Photos of the newly described macaque, named the white-cheeked macaque (Macaca leucogenys) by the authors of the study, were captured in Modog county (sometimes spelled “Medog”) in southeastern Tibet. Modog lies within the eastern fringes of the Himalayan mountain range, bordered by India’s Arunchal Pradesh state to the south. The region boasts a wide array of habitats, from tropical forest to grassland to barren mountaintops, and is regarded as a biodiversity hotspot, but has not been extensively surveyed by scientists.
“It is an area where there’s been very little scientific exploration, partly because of political conflicts,” Paul Garber, executive editor of the American Journal of Primatology, told New Scientist.
To help shed a little light on what lives within Modog’s forests, researchers from institutions in China set up 31 camera traps in various places throughout the county that collected images for about six months in 2013 and 2014. They also recorded the calls of macaques. They then compared the images and calls to known records, finding some significant differences in several monkeys.
One of the most striking difference was the shape and color of the white-lipped macaque’s penis and scrotal sac. Unlike the four other macaque species in the area that have teardrop-shaped penis tips, the tip of the white-lipped macaque’s penis is rounded. Also, its scrotum is dark where those of other macaque species are light. The white-lipped macaque also has thicker, longer hair around its neck than the other species.
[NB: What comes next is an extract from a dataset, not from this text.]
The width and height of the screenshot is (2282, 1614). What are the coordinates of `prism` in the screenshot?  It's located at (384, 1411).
“Our photos clearly showed some morphological differences between the new species and other known species,” co-author Peng-Fei Fan, from Dali University, told New Scientist.
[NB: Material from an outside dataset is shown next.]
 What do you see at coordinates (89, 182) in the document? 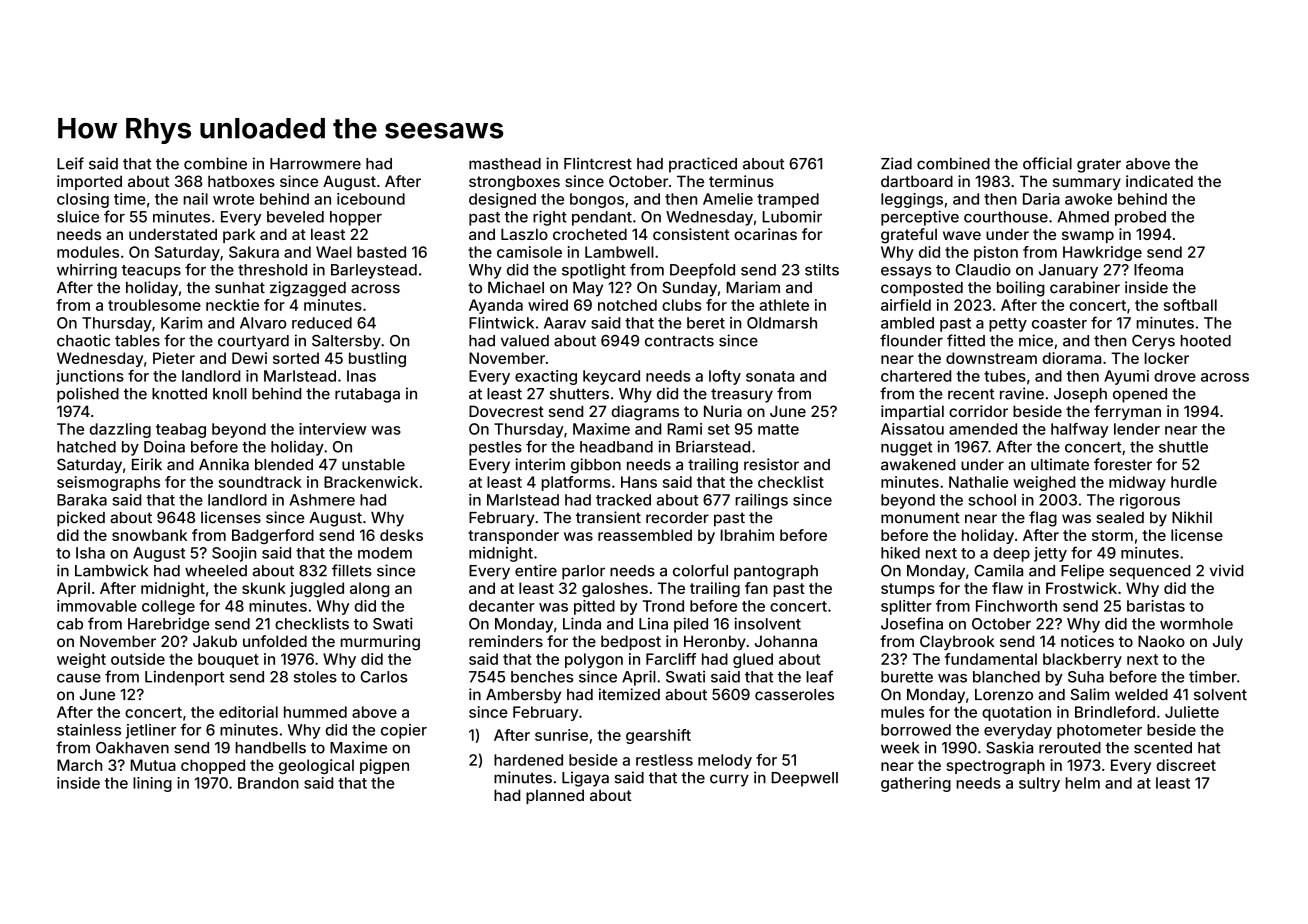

Genetic analysis has yet to be done.
For now, the entire known range of the white-lipped macaque exists within a protected area. However, the authors suspect it may be found elsewhere in the region. They also caution that local bushmeat hunting and the proposed development of hydropower stations in the area and subsequent human population influx may threaten its habitat.
The known range of the white-lipped macaque exists within the Yarlung Zangbo Grand Canyon Nature Reserve (Yaluzangbudaxiagu) in southeastern Tibet. Its status as a reserve has protected the region from development somewhat, with Global Forest Watch data showing Yarlung Zangbo lost less tree cover than areas outside of it in the past 15 years. The reserve’s intact forest landscapes (IFLs), which are undisturbed areas of forest large enough to retain their original biodiversity, also experienced less degradation than outside its borders. However, the researchers worry future development may put the area and its wildlife at risk. Click to enlarge.
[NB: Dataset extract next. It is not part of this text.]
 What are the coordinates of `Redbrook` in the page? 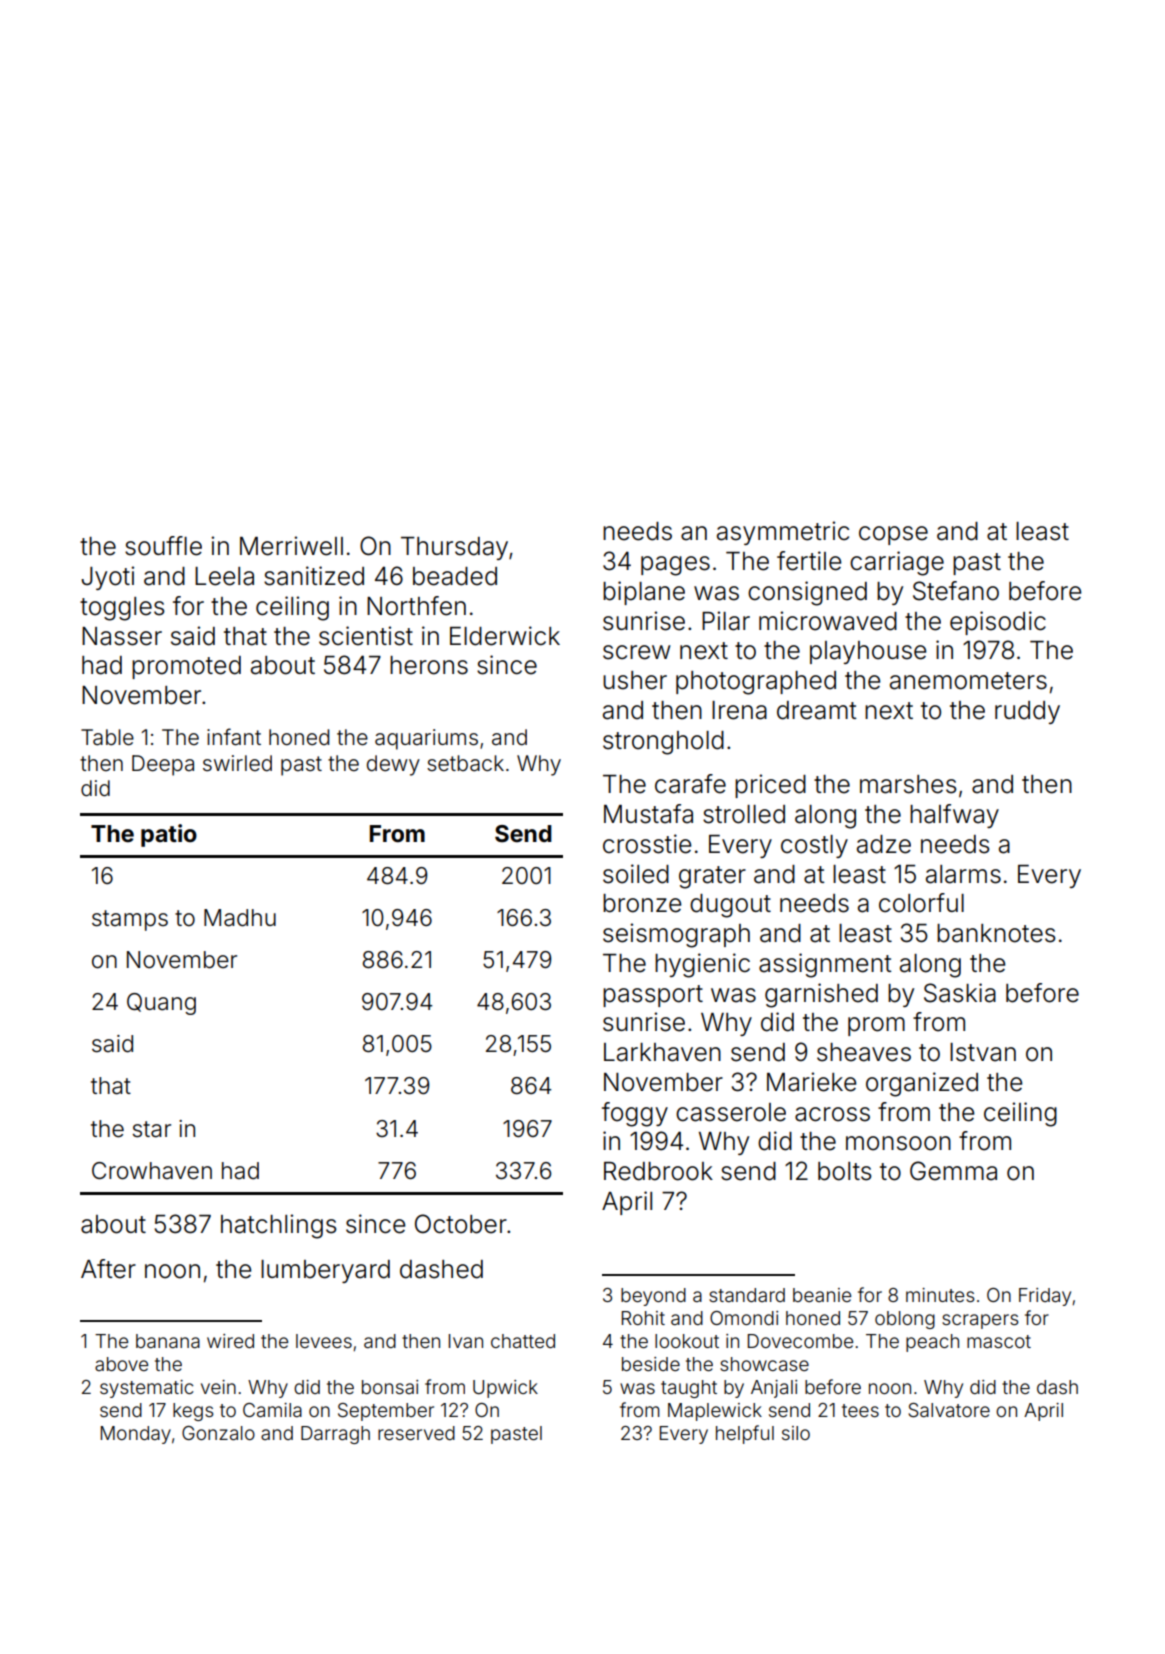 It's located at (658, 1171).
“Moreover, the government of China is planning to construct cascade hydropower stations in Modog including the locale where we photographed…M. leucogenys,” the authors write. “Construction of hydropower stations would result in destroying and flooding extensive areas of forest along the rivers, the potential habitat for white-cheeked macaques. The immigration of a large number of people into the area to construct the hydropower stations also will result in an increase in the bushmeat trade, deforestation, new roads, and the construction of housing for workers, all of which will have a negative impact on white-cheeked macaque conservation.”
Southeastern Tibet supports high biodiversity, according to the study, including many endemic, threatened, and possibly yet-to-be discovered species. It underlines the need for more research into this little explored, biologically important region.
“Discovery of white-cheeked macaques further highlights the immediate need for biodiversity conservation in this area along with more intensive surveys and studies to protect, manage, and conserve this important ecosystem,” the authors write.
Li, C., Zhao, C., & Fan, P. F. (2015). White‐cheeked macaque (Macaca leucogenys): A new macaque species from Modog, southeastern Tibet. American journal of primatology.